最後はおとぎ話並みのハッピィエンド(「俺はこの娘を王女として王宮へ迎えるぞ!」)でかなり脱力した。


助けようとしていた味方が、やむにやまれぬ事情で敵に寝返ったんなら、誤解とすれ違いから徹底的に殺し合って人間の業と、紙一重の運命を描写してください!というのが、私の好みの方向性かな。まあ、あくまでワタシの趣味ですが。

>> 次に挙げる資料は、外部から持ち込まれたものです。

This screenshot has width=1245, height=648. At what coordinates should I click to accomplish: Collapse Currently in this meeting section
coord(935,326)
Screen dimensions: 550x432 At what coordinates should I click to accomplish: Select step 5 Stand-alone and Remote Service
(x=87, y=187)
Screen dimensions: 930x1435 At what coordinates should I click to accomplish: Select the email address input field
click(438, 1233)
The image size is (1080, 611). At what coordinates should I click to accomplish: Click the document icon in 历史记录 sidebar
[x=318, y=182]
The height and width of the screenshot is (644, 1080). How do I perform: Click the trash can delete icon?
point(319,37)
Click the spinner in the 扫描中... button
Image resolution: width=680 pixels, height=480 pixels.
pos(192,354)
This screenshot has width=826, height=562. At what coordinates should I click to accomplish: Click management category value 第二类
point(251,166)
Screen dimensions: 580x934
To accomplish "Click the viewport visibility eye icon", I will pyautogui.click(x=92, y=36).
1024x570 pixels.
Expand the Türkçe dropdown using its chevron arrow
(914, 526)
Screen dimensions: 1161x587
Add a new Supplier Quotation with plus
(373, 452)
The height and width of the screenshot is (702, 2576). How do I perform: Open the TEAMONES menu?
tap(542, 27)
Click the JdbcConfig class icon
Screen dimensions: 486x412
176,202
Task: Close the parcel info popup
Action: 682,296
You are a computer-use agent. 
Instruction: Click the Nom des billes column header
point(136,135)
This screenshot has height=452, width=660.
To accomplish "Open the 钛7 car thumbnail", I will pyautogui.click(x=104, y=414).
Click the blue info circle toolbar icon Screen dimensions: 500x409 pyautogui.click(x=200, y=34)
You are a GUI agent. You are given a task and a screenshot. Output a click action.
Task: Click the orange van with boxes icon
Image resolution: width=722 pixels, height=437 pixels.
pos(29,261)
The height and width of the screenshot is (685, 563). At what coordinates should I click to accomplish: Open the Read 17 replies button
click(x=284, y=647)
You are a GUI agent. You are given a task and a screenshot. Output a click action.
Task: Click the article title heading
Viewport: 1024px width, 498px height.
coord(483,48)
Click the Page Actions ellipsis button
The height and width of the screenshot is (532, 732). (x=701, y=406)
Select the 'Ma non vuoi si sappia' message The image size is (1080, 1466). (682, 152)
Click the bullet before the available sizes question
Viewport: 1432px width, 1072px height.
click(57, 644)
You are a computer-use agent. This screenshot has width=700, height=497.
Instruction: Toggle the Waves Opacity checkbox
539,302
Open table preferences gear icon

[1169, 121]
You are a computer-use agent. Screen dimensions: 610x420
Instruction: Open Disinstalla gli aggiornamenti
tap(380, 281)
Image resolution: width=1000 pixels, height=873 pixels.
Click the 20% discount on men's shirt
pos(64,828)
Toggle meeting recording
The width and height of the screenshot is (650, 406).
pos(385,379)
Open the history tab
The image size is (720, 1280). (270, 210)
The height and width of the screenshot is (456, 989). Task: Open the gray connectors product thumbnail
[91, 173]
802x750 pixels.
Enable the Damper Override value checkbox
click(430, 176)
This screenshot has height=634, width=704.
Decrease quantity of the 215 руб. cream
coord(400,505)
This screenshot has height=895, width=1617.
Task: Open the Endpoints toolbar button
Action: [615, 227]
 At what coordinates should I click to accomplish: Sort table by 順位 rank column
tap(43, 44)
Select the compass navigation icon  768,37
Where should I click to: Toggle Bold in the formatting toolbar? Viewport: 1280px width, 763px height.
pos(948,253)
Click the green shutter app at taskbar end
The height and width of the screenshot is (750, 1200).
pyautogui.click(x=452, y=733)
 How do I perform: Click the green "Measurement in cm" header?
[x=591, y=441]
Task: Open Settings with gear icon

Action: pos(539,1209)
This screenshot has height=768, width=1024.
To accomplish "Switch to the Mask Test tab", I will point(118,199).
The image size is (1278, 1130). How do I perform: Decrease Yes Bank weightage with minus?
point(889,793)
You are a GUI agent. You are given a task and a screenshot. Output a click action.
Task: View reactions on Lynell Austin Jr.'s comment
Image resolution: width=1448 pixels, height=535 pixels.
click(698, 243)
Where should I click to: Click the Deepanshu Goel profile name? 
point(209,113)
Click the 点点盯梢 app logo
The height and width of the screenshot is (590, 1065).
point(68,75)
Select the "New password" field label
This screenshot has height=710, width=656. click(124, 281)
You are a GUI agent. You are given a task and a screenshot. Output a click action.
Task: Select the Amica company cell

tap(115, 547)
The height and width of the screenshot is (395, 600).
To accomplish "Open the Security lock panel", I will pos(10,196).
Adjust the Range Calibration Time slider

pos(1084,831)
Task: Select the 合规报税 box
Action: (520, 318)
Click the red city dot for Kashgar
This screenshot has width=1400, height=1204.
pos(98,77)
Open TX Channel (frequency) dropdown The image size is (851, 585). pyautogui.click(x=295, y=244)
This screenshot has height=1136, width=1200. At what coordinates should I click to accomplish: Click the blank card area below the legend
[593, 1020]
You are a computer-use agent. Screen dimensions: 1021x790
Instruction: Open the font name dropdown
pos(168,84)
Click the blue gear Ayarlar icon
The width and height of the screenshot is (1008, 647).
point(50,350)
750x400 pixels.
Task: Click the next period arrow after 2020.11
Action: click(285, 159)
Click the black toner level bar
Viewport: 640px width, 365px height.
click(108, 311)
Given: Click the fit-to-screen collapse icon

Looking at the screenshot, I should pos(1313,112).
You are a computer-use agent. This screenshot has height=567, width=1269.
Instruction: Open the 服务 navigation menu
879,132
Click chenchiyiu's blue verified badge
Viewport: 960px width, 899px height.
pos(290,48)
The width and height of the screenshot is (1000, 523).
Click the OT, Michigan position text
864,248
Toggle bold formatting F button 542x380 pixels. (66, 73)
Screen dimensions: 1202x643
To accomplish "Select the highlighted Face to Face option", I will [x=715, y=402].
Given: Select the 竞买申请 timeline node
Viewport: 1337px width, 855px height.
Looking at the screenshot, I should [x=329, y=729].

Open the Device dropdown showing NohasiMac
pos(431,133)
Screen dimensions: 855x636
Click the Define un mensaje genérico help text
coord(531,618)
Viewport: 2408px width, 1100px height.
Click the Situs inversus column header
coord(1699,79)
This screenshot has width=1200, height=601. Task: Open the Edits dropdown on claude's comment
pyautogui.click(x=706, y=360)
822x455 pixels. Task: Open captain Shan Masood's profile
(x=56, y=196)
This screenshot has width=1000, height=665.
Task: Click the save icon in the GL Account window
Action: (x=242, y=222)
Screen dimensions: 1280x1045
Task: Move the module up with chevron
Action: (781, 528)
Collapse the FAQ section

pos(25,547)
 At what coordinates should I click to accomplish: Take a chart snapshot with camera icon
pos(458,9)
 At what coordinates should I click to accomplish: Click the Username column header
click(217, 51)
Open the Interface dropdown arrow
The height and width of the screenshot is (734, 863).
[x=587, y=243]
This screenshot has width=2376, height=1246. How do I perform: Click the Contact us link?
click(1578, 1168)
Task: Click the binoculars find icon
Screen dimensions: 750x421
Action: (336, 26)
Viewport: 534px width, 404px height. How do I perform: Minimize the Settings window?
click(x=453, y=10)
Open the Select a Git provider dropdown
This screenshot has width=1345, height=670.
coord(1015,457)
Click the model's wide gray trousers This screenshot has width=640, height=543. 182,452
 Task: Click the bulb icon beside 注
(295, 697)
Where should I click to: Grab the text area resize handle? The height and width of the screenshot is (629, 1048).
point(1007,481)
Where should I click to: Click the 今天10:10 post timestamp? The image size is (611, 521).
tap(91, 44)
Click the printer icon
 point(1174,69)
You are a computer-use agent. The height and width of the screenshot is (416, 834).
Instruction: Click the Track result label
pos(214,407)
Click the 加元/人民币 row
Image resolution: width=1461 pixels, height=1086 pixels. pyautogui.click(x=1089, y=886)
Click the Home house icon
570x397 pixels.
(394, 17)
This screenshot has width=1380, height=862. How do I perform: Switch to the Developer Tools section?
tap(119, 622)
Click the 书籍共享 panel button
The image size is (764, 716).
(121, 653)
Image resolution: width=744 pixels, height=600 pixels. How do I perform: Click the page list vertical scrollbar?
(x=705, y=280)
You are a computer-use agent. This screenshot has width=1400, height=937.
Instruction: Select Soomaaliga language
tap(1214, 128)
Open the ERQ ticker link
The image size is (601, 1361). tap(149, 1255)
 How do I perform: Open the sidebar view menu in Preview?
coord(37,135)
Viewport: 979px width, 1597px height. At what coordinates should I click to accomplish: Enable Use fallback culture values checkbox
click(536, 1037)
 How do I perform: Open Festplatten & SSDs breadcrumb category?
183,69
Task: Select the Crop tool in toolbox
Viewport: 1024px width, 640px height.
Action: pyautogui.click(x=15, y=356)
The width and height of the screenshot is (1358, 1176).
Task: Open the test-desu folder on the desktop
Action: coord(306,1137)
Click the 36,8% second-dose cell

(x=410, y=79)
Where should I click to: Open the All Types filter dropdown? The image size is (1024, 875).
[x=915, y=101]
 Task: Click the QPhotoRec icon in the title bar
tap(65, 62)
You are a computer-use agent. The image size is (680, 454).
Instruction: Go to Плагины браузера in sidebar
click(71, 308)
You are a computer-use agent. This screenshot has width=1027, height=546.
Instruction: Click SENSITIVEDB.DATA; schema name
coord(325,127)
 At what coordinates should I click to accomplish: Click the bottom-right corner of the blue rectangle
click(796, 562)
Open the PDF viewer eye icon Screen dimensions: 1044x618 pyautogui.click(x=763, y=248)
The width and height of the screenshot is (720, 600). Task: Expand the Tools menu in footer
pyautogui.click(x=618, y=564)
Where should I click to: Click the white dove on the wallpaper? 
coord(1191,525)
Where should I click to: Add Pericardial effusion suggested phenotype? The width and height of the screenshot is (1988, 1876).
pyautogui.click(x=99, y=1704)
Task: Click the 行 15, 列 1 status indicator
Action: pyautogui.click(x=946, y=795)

あと、国を追われて最後に帰還を果たす若き国王様が、性格的には朴念仁なグインって感じだけど、役に立たず、情けないことおびただしい。(「グインの(自分も知らず異世界からこの世に生まれ落ちた)立場、超人的な力、知力」は、リィに付与し、「グインの性格と語り口」を、国王ウォルに分割して与えたって印象かな。)
なにかあると、美少女リィの知恵と超人的な能力に頼りっきりで、この物語の合戦で勝利を収めるのは、ほぼすべて、リィの奇策によるものなんです。
性格的には、盛んに王の器だってリィにも、その他の人々にも持ち上げられ続けているんですが・・・・・・なんだか、裸の王様の気がして、読んでて悲しくなってきました。。。。。。


聞くところによると、この物語、最後はSFに落ちるそうで、さて、そのうち続きを読もうっと。
後半、さんざ、文句書いているけど、ワタシの趣味の問題にすぎず、非常におもしろかったのは確かです。